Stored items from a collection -
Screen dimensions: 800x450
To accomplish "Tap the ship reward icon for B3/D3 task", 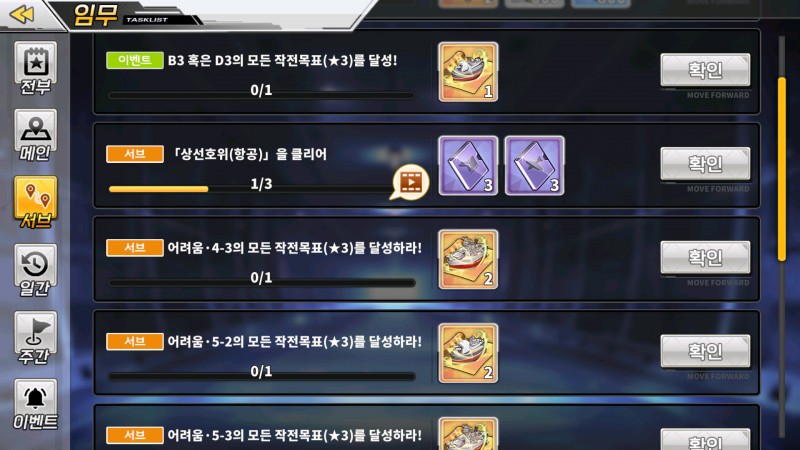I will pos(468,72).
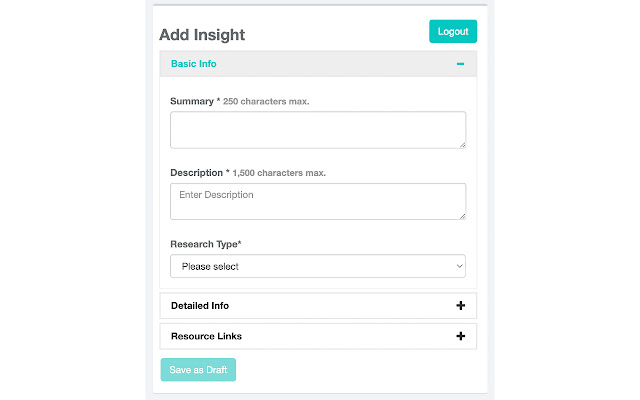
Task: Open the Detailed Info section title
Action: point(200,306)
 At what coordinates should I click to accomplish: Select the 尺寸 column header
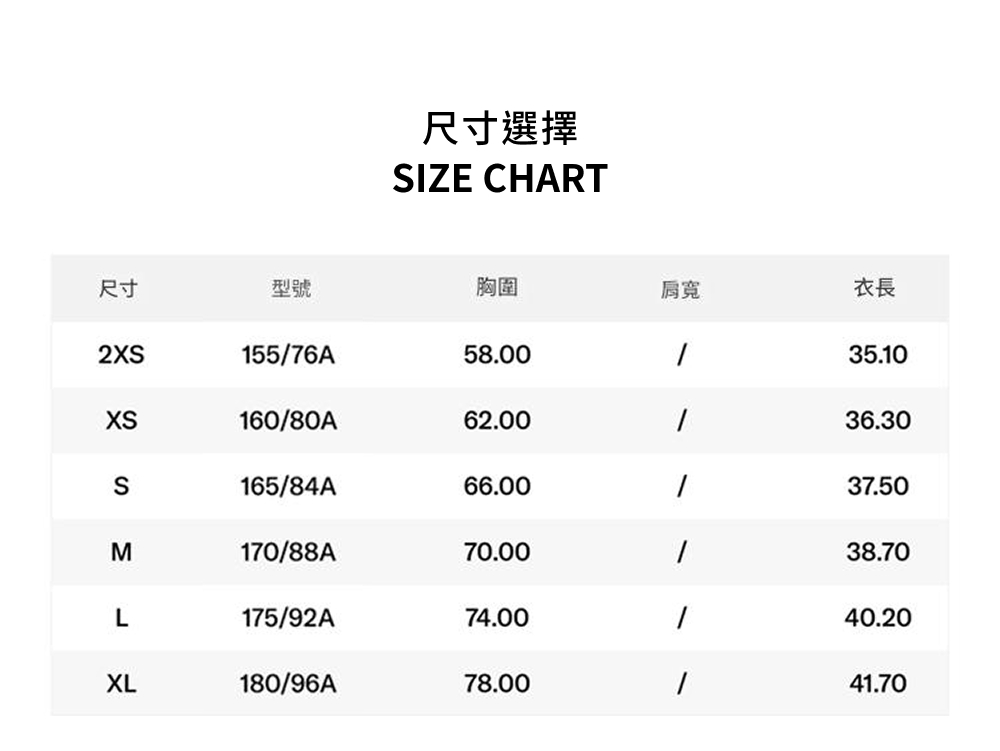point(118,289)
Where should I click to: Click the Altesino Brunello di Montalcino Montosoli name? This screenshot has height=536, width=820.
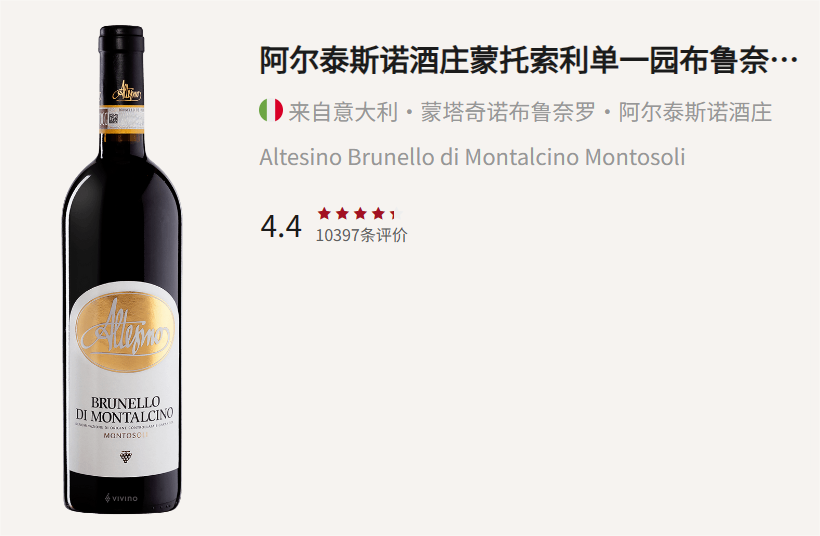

Problem requirements - All lines from the one containing "At what coordinates" through the final line of the entries above are to be copied exactly; the pictures are not.

Answer section -
 At what coordinates should I click to accomplish: Select the 尺寸 column header
point(118,289)
Where should I click to: Click the Altesino Brunello di Montalcino Montosoli name? This screenshot has height=536, width=820.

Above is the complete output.